Rewrite the stretch from the line containing "This screenshot has width=1456, height=819." through the end of the records, swapping "Left viewport" for "Right viewport" and keeping all else unchanged, with the pictures left out.

Saved entries
◆ ◆ ◆ ◆ ◆
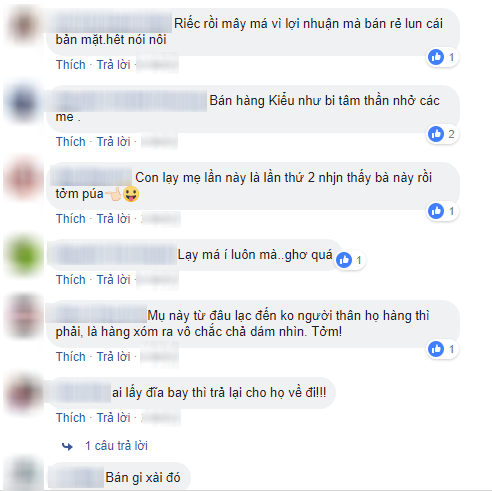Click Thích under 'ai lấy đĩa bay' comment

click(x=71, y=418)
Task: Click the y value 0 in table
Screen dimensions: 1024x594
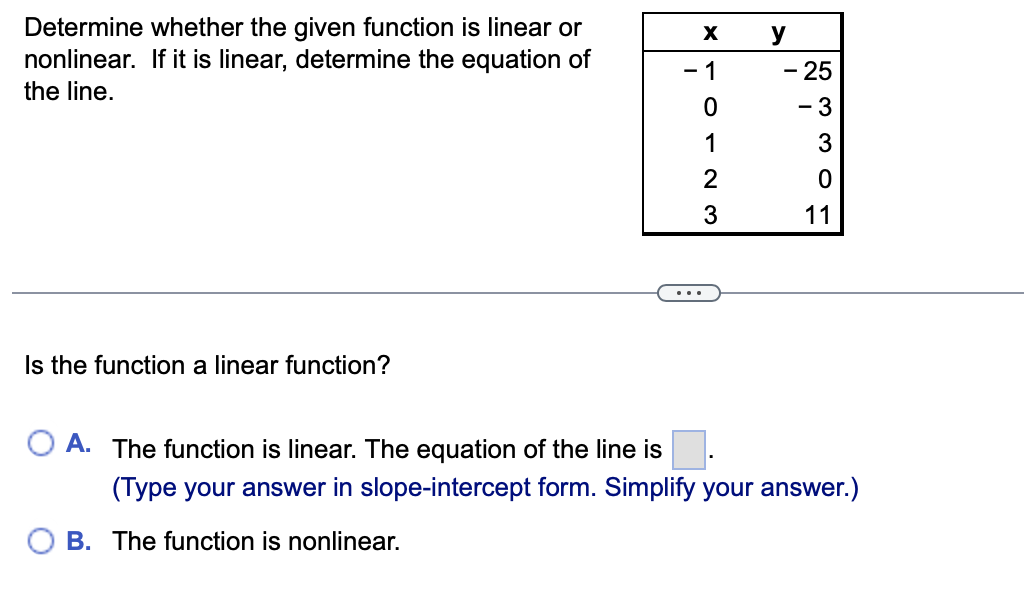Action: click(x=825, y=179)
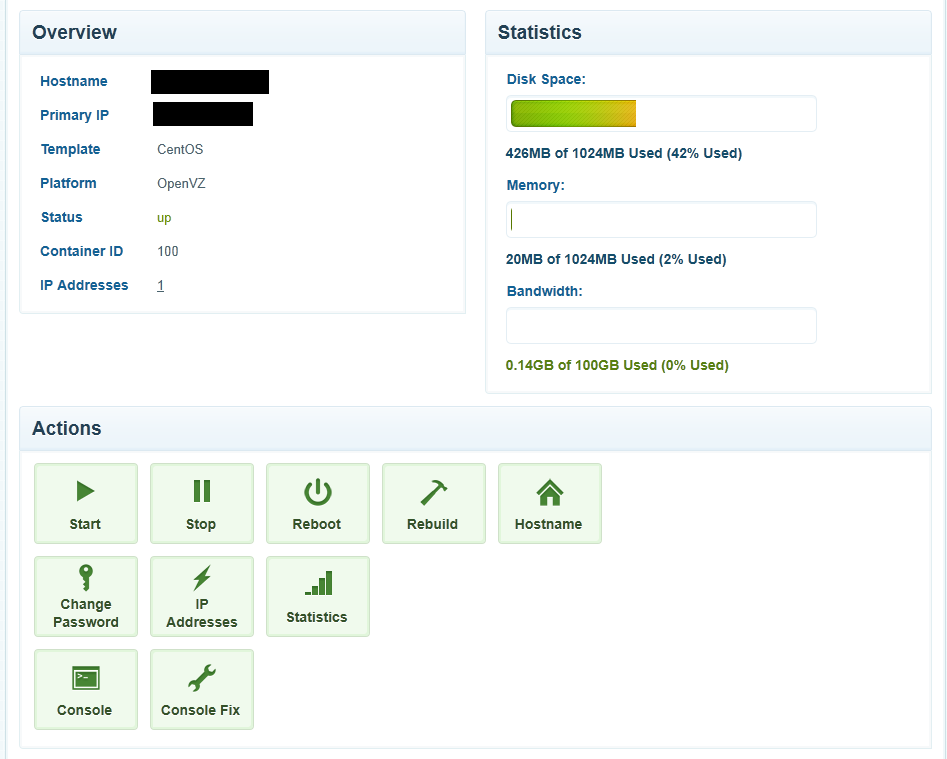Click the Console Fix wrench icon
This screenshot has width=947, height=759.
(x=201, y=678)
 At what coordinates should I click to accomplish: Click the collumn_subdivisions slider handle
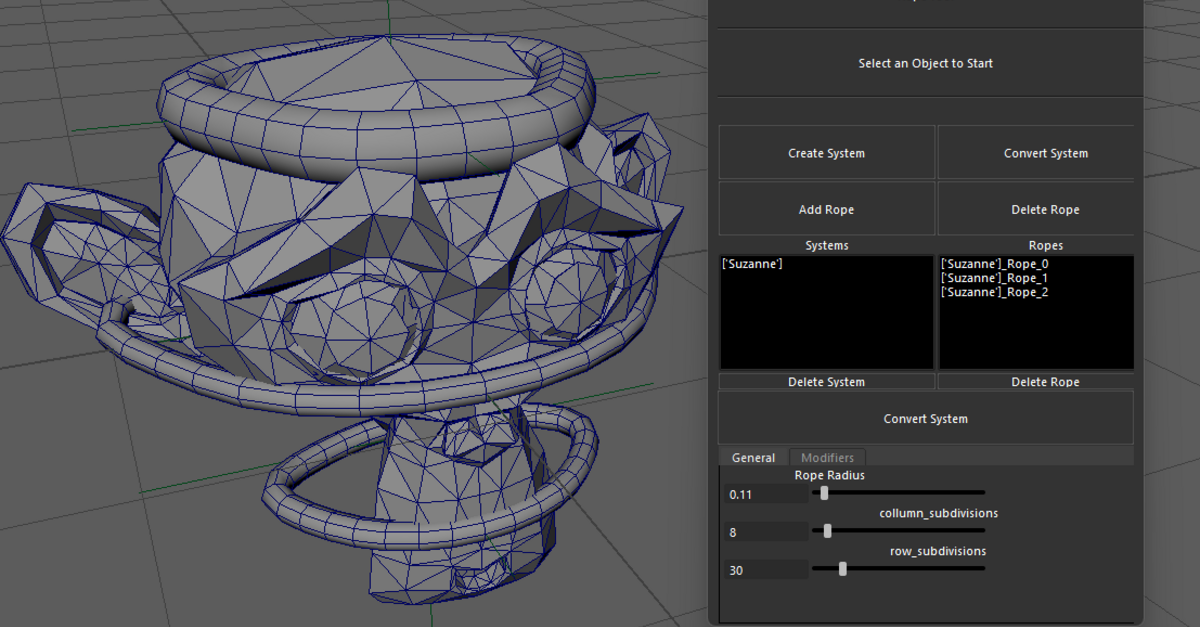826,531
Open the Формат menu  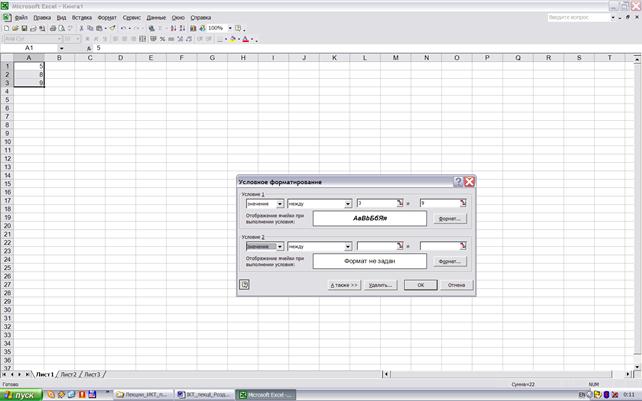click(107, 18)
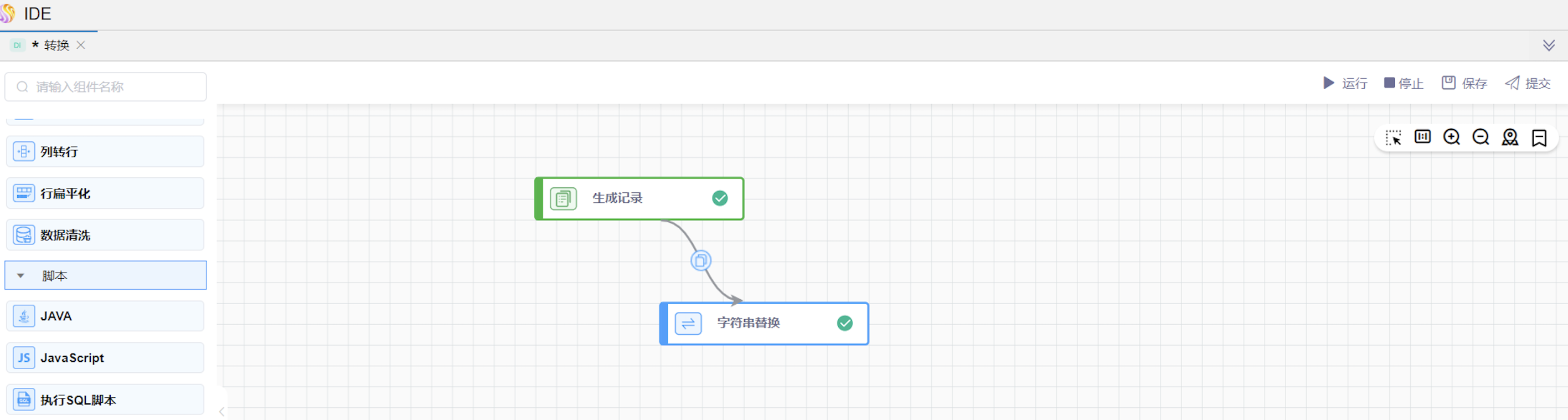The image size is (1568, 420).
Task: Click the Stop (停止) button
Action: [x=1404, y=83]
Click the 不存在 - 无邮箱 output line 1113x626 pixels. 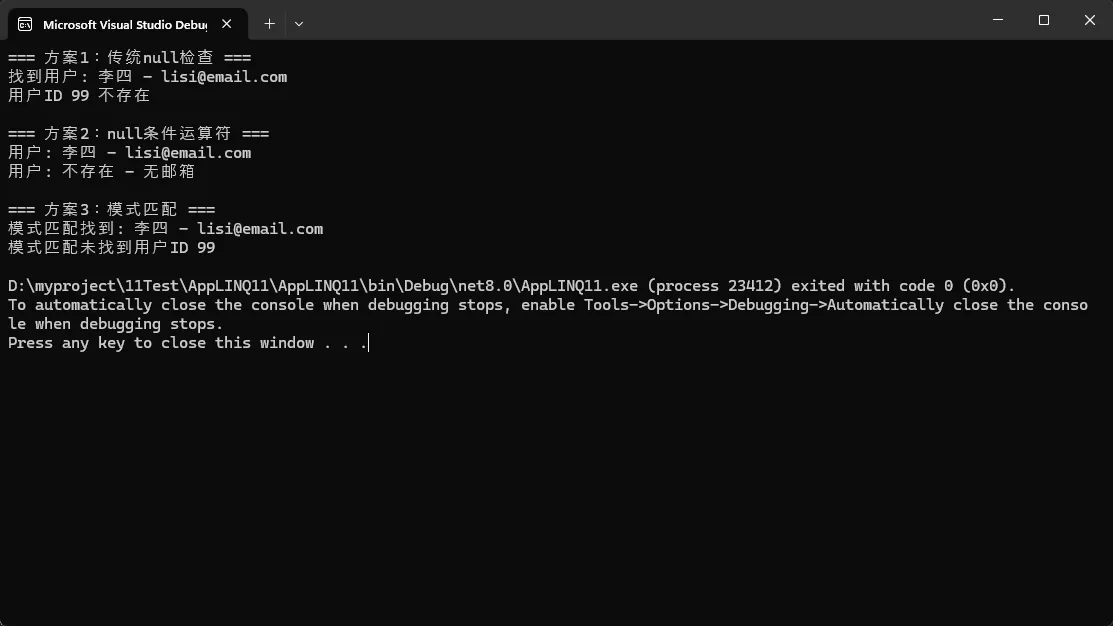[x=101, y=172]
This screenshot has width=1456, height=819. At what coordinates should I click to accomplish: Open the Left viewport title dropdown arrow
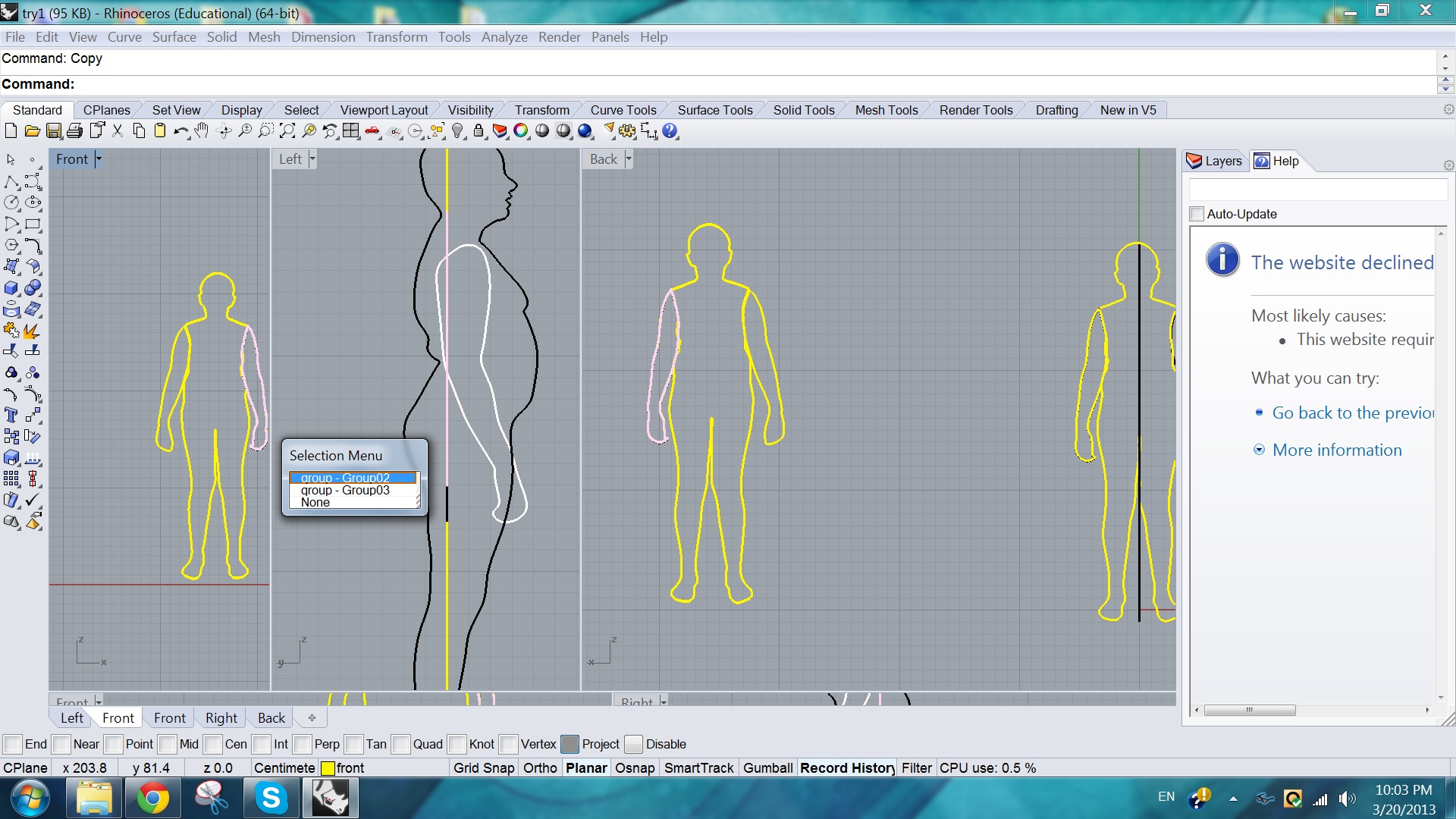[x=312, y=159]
◆ ◆ ◆ ◆ ◆
| ANSWER IN FULL |
This screenshot has width=1456, height=819. At what coordinates should I click to accomplish: Open the Right viewport title dropdown arrow
[x=312, y=159]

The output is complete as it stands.